Agrivoltaïque vise à résoudre ce problème en plantant des cultures autour ou sous des rangées de panneaux solaires, permettant une utilisation plus efficace des terres. Dans des études précédentes, il a été démontré que les panneaux solaires aidaient à ombrager et à protéger certaines cultures, ainsi qu’à augmenter l’humidité du sol, ce qui suggère que des systèmes soigneusement conçus pourraient soutenir à la fois l’agriculture et la production d’énergie propre.

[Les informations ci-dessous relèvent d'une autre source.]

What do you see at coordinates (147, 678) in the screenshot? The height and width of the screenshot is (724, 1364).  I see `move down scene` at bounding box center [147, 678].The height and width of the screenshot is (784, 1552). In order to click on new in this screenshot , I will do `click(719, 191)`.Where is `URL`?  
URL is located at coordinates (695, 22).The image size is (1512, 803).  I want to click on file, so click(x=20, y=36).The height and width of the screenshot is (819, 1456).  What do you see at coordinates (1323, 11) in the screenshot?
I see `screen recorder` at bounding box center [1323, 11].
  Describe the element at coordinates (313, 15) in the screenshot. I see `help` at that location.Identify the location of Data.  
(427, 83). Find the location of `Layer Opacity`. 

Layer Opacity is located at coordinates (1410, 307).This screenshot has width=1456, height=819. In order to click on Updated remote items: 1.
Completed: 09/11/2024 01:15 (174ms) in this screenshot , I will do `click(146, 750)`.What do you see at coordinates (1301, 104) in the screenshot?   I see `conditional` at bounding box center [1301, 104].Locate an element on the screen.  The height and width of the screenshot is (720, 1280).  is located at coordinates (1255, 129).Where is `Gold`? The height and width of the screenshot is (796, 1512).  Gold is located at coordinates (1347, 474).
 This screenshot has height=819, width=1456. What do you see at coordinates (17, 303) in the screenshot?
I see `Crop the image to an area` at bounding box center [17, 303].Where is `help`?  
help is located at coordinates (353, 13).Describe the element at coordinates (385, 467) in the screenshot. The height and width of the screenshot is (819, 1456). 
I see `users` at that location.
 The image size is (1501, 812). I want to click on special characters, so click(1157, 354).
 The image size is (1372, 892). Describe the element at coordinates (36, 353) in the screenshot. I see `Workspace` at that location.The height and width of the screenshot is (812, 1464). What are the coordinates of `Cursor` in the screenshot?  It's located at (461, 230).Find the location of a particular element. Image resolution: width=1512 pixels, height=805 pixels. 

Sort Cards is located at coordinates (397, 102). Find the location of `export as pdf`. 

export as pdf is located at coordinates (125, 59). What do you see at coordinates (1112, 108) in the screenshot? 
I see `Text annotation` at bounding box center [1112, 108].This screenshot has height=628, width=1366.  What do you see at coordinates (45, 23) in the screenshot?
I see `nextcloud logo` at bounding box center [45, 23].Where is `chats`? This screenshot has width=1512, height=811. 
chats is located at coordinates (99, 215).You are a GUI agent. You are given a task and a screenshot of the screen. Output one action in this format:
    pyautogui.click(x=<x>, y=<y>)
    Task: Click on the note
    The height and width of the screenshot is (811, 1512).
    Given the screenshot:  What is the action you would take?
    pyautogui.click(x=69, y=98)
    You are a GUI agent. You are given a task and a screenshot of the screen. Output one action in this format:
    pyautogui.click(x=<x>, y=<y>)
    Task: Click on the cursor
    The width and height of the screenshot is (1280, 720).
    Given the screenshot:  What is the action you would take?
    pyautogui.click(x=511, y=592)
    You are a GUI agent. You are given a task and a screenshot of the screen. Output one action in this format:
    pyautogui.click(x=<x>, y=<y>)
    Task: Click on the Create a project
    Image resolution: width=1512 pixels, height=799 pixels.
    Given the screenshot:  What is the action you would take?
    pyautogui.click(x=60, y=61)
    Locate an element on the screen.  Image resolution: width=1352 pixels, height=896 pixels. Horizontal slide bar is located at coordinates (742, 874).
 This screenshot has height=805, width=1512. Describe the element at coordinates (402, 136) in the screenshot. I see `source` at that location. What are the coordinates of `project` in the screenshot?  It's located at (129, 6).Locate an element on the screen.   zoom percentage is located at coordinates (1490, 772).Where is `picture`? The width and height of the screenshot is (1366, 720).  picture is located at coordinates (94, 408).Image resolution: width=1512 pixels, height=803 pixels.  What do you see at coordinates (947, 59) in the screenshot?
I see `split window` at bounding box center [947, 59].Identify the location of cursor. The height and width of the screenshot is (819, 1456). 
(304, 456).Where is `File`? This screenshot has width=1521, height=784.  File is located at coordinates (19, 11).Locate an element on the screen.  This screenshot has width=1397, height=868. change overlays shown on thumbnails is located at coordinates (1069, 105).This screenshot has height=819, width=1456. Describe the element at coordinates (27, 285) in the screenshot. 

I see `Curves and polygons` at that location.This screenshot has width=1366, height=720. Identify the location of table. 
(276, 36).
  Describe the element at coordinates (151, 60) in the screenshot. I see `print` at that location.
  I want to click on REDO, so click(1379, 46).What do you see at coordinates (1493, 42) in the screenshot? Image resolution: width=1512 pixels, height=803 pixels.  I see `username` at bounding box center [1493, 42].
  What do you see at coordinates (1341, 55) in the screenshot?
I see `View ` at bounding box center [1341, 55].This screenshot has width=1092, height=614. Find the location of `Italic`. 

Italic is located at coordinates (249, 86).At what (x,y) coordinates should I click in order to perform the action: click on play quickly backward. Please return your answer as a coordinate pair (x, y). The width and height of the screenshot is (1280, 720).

Les recherches agrivoltaïques existantes ont cependant tendance à se concentrer sur un aspect de ce processus à la fois – par exemple, la disponibilité de la lumière ou la croissance des cultures – plutôt que d’aborder les interactions nuancées entre les microclimats, le type de culture, la lumière et le type de panneau. Hosseini et coll. partagent un nouveau modèle capable de simuler les microclimats sous les panneaux solaires et même de répondre au stress thermique auquel les travailleurs pourraient être confrontés dans des conditions réelles.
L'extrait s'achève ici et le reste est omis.